I am in possession of bound Financial Accounts covering the period 2003-2007 signed by your clients advising that no income was received or due and receivable from the Company. For good order I note that I hold an unsigned bound Financial Accounts for the 2008 year in which the same statement is made.
Furthermore, the Company did not maintain minutes or employment contracts which would evidence the agreement of employment to your clients contrary to what was contained in the Financial Accounts signed by them. I have previously requested employment documents to support your clients' claim including contracts and note that your client has advised he has no further records.
8. Your clients have not provided any evidence that the loan when made was subject to any interest payment. Additionally my reconciliation of your client's loan account indicates that it went into debit on 16 April 2009.
  1. The conclusion I have just expressed is sufficient to dispose of the Capocchianos' proceedings. Insofar as the July 2012 Proof contained the claims for wages and interest, the liquidator was correct to reject it. It is unnecessary for me to refer to the liquidator's detailed submissions as to why he was correct to reject other parts of the July 2012 Proof. The question remains, however, whether the Capocchianos have been able to demonstrate on the balance of probabilities that, once no allowance is made for wages and interest, the Company is indebted to them in a particular amount for which they are entitled to prove.

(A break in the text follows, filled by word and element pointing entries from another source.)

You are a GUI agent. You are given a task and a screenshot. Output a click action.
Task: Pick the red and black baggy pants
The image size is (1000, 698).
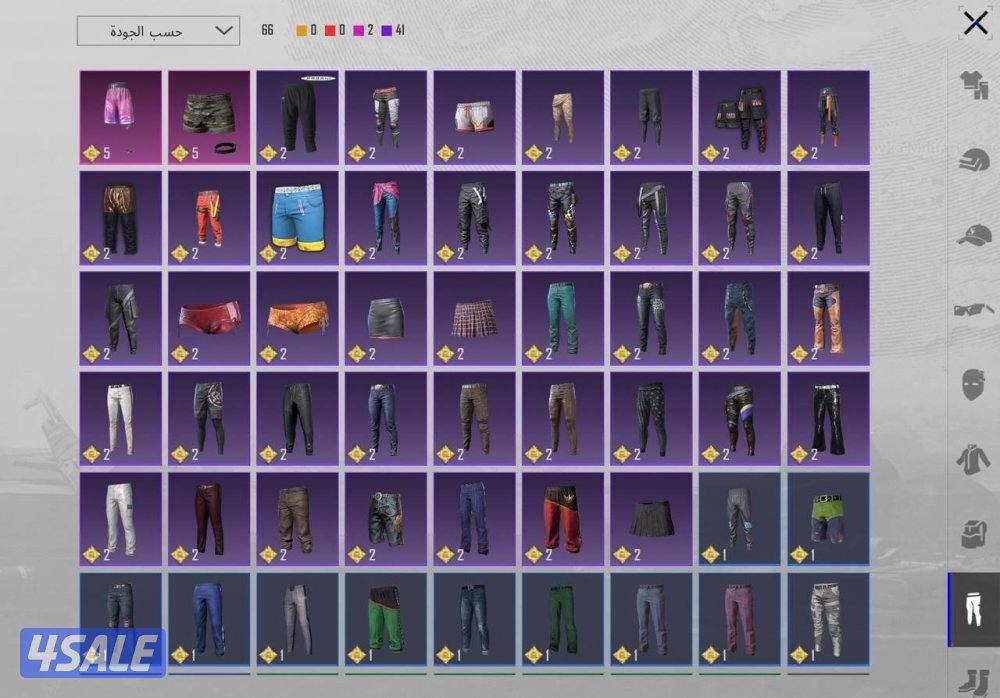(x=562, y=518)
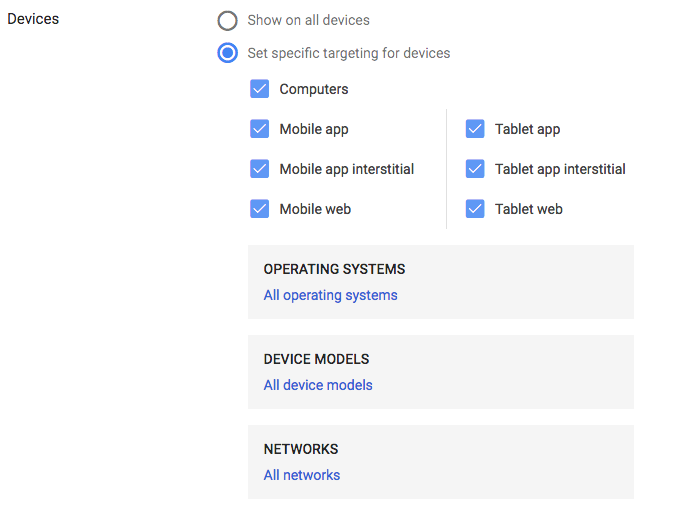Click the 'Show on all devices' label text
The image size is (698, 516).
coord(308,21)
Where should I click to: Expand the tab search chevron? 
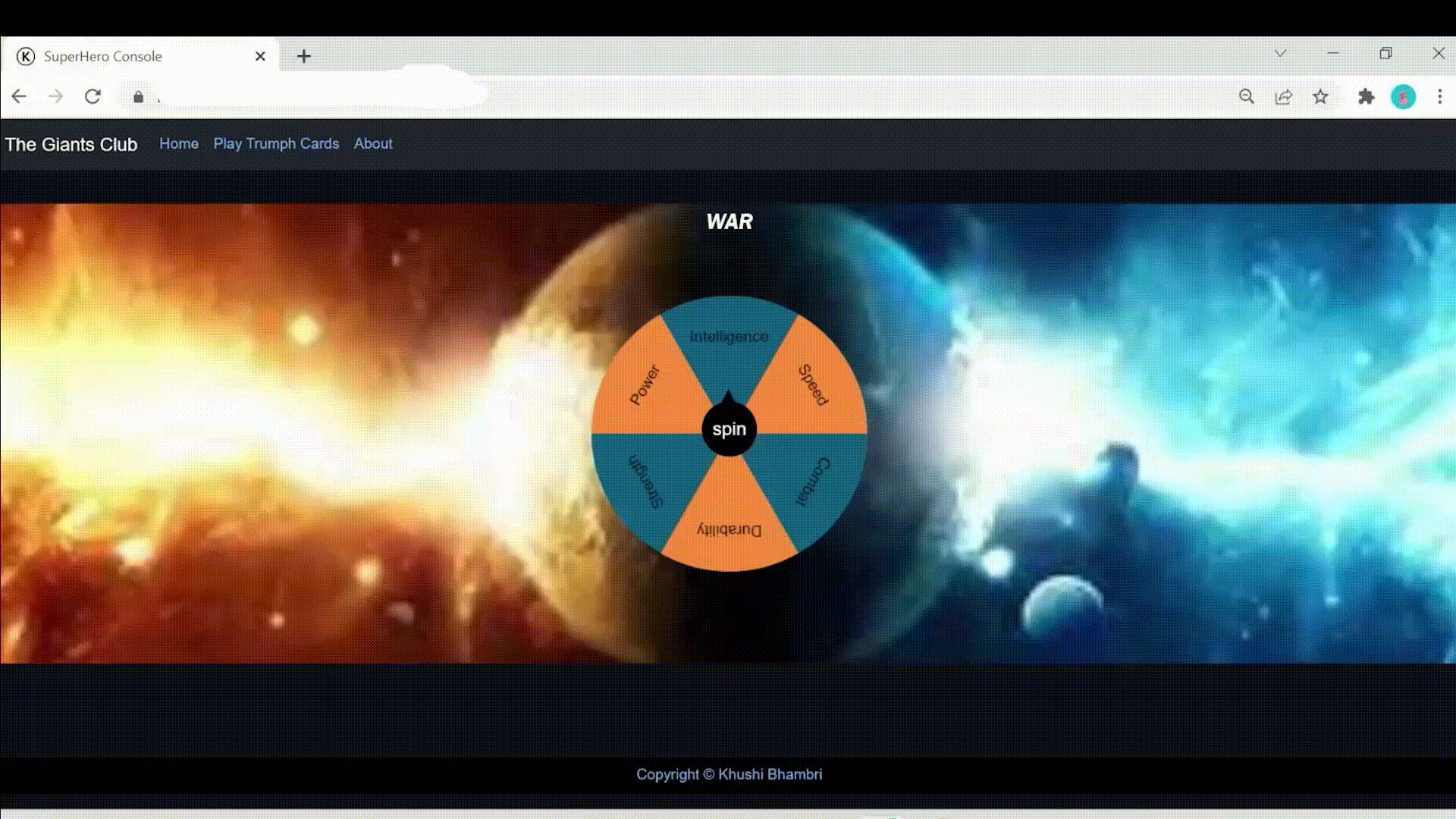[1280, 53]
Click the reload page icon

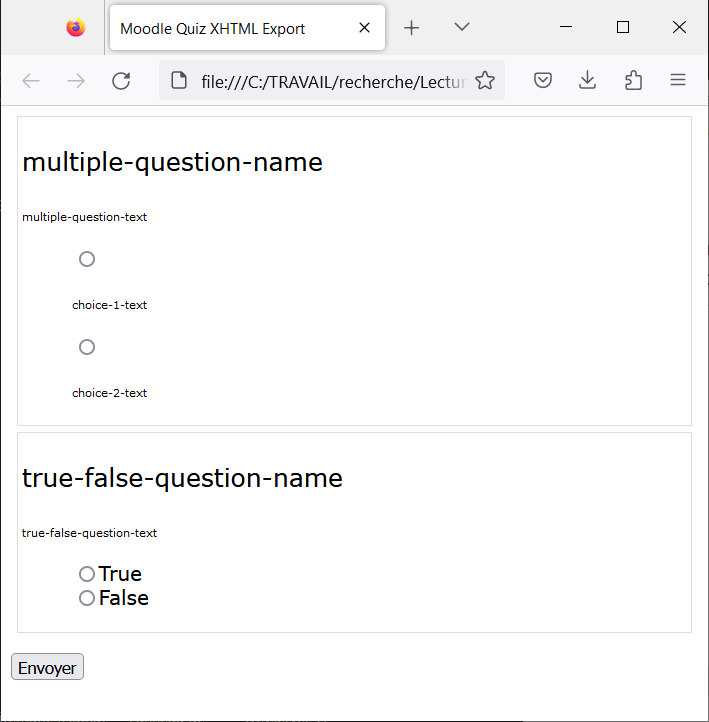121,81
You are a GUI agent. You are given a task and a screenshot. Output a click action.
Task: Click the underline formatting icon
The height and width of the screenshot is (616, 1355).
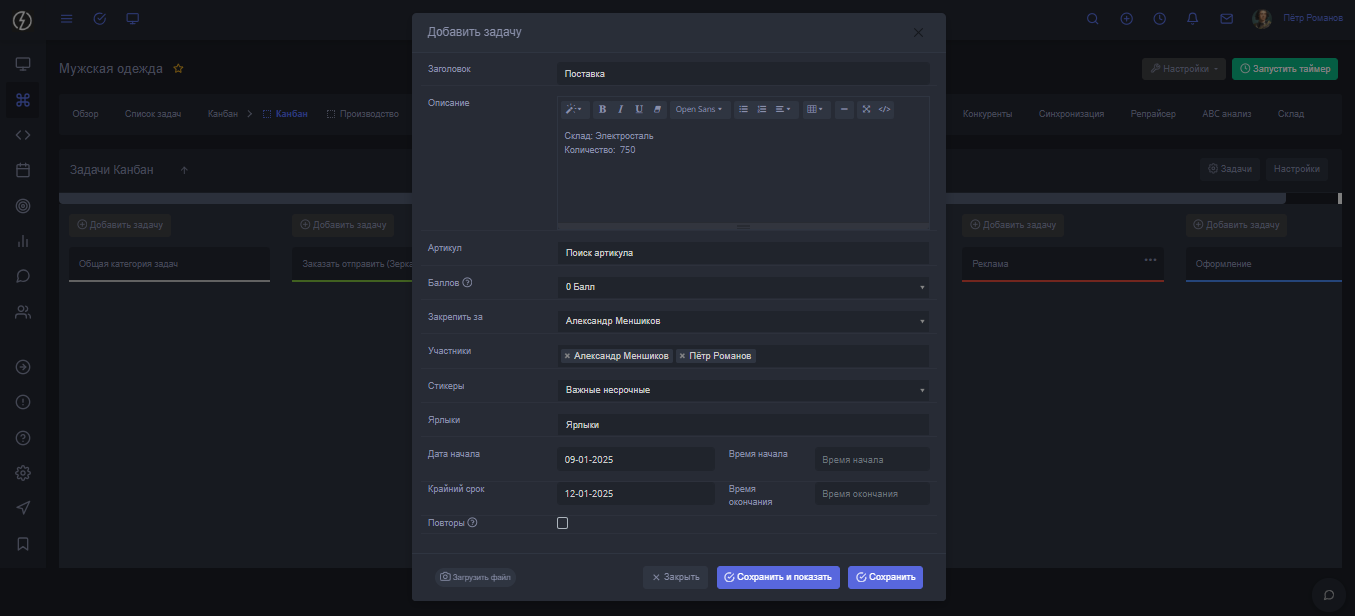639,109
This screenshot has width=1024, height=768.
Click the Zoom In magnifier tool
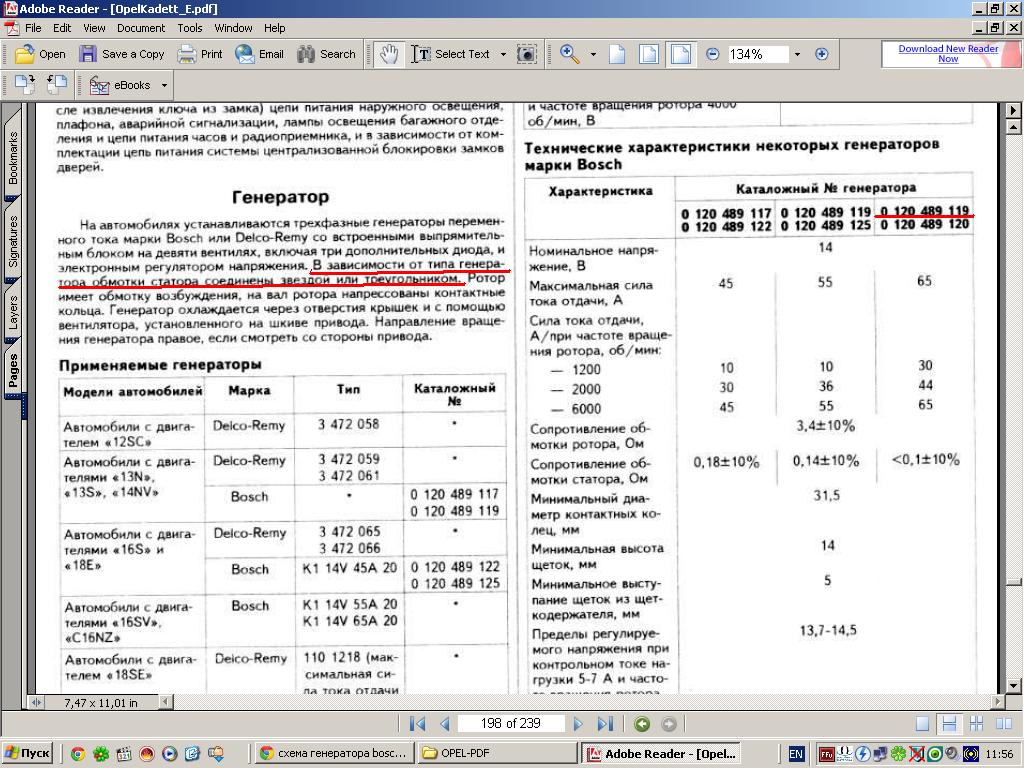[x=570, y=54]
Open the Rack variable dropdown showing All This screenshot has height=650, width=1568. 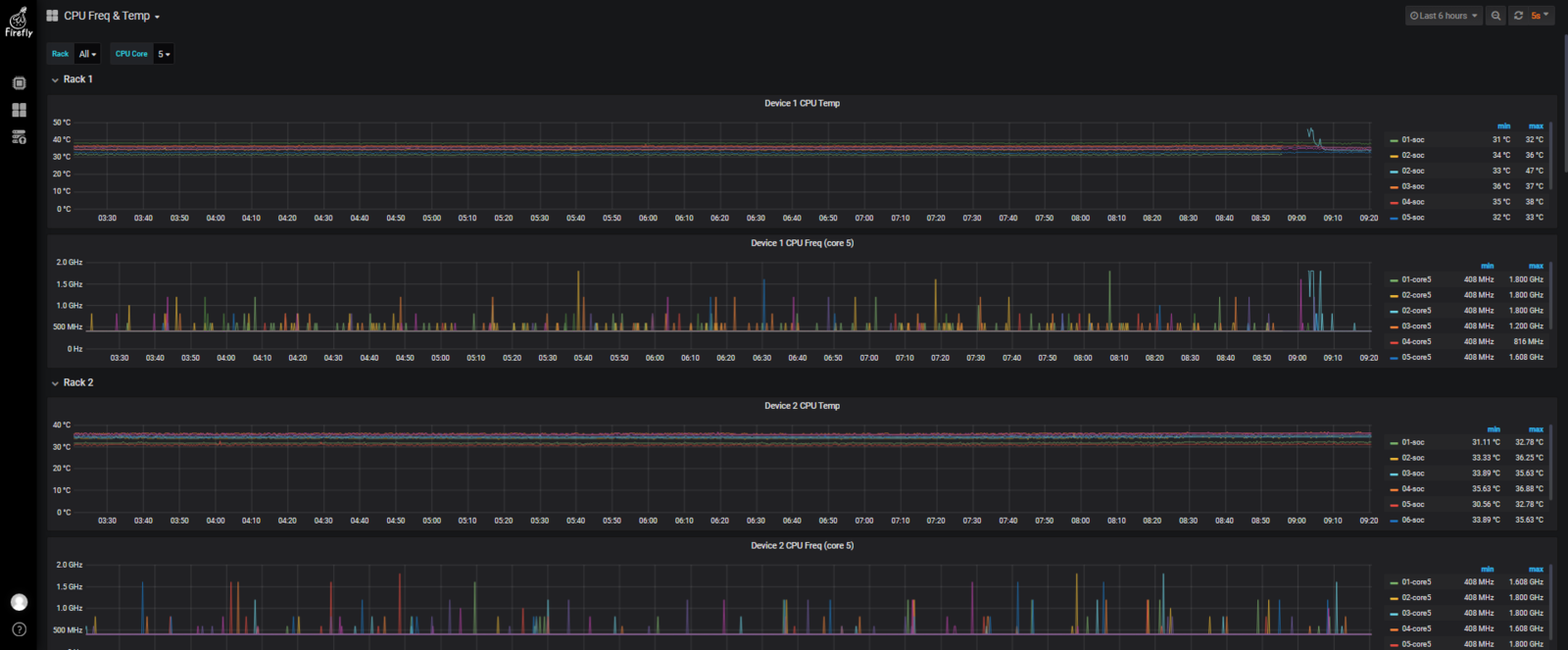pos(88,54)
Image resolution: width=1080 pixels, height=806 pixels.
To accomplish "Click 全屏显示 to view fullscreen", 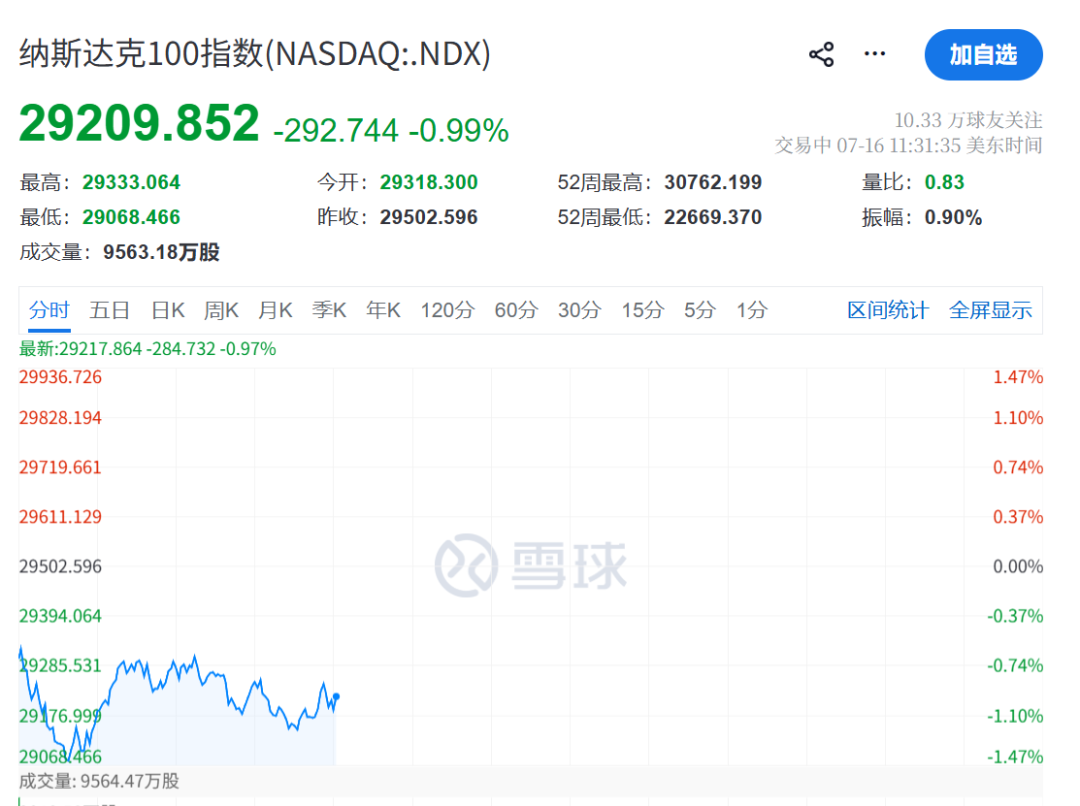I will 990,310.
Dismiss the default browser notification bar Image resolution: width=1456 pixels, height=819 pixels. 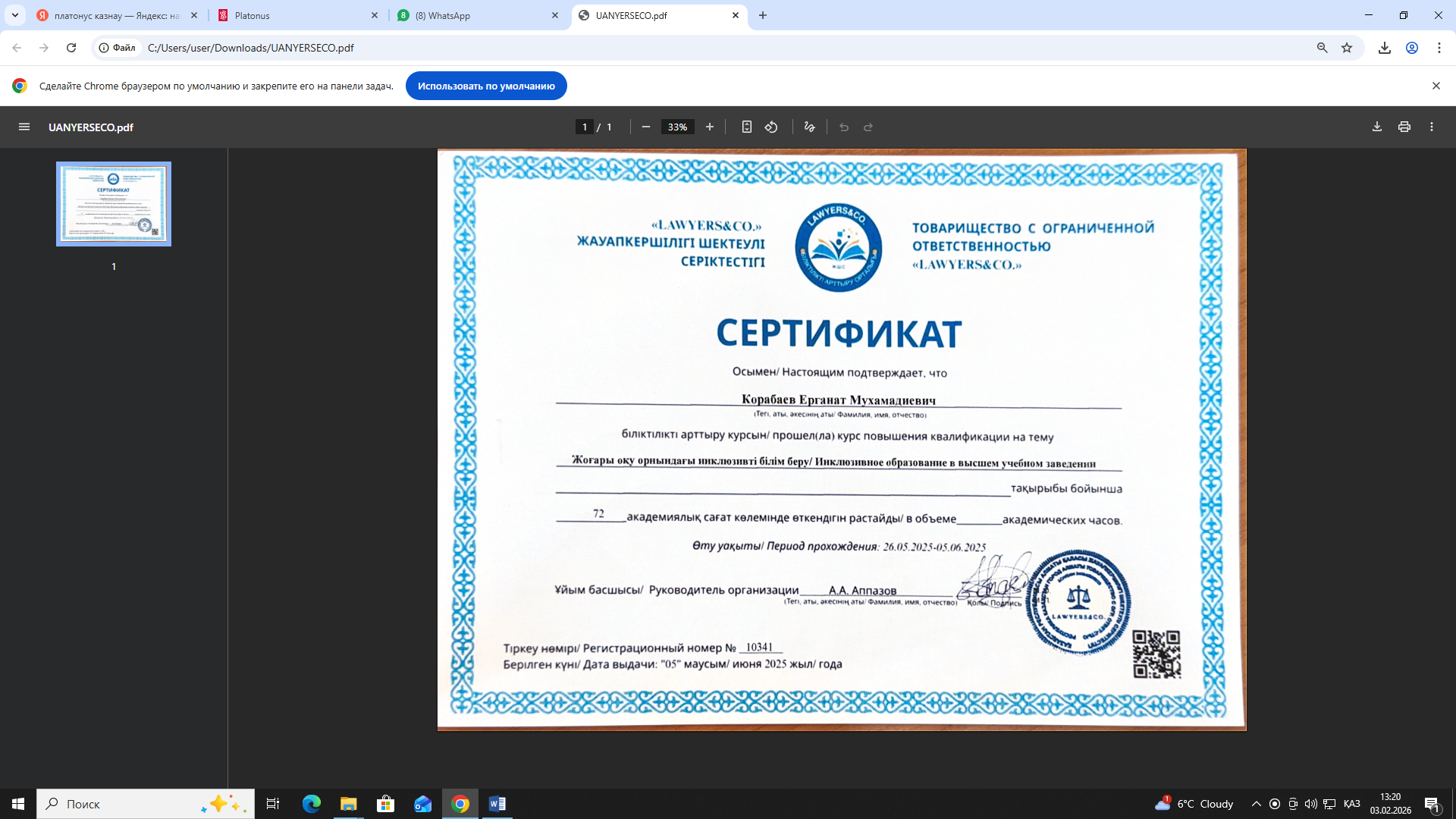point(1436,86)
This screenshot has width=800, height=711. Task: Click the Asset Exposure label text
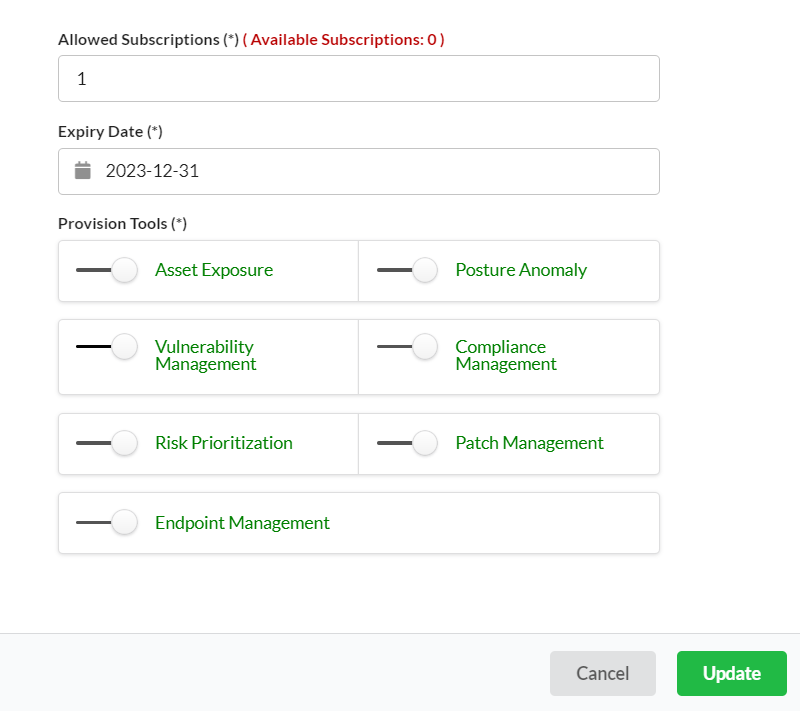click(214, 270)
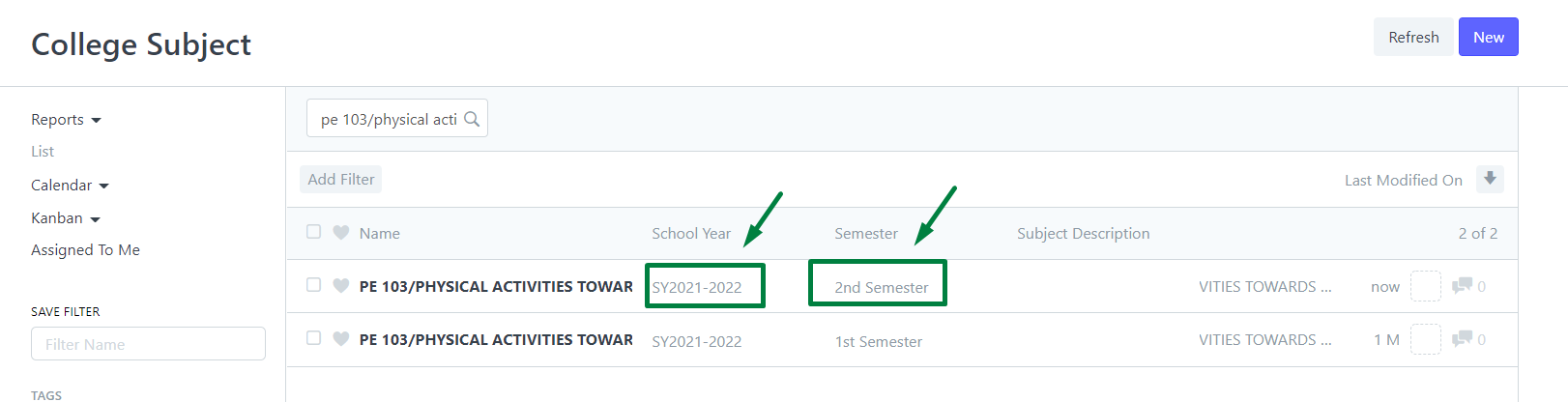Click the New button
Image resolution: width=1568 pixels, height=402 pixels.
(1488, 37)
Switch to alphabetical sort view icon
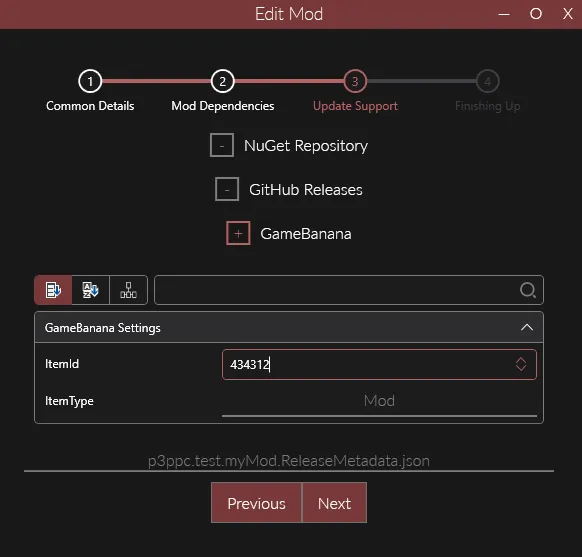 click(x=91, y=290)
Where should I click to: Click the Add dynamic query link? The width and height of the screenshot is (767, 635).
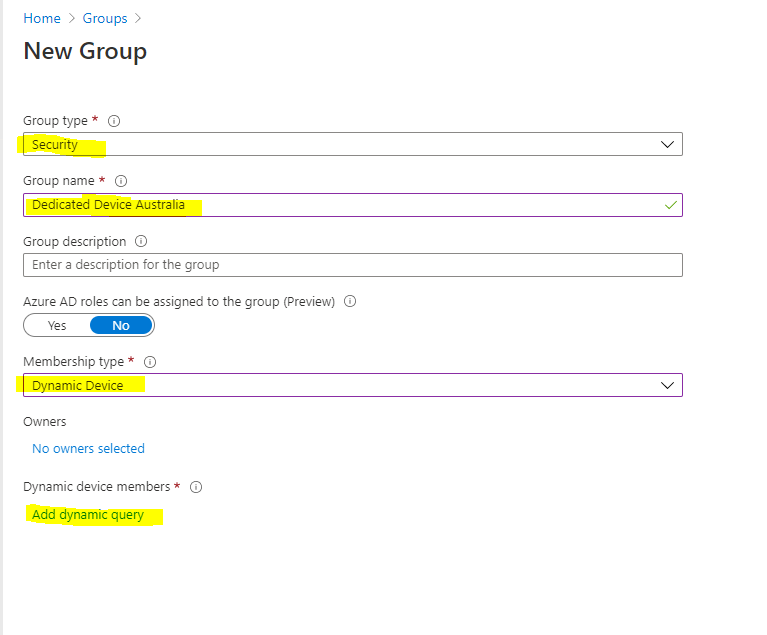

  1. The most detailed attempt to prove the Capocchianos' claim was through the September 2012 affidavit. Excluding the claim for wages and interest that affidavit contended that the Capocchianos should be admitted to proof for $1,113,021.67.

  1. However, when Mr Capocchiano was cross-examined in relation to that affidavit, it became apparent that the calculations in it were less than reliable for at least two reasons.

  1. First, Mr Capocchiano gave evidence that the first time he saw that affidavit was when it was presented to him to be sworn. Mr Capocchiano fairly resiled from some of the statements in the affidavit on the basis that it had in fact been prepared by his solicitor, who obviously undertook the best reconciliation he could based on the material provided to him by the Capocchianos but had nevertheless made errors. In making this observation I intend no criticism of the solicitor, given that Mr Capocchiano adopted the affidavit by swearing it.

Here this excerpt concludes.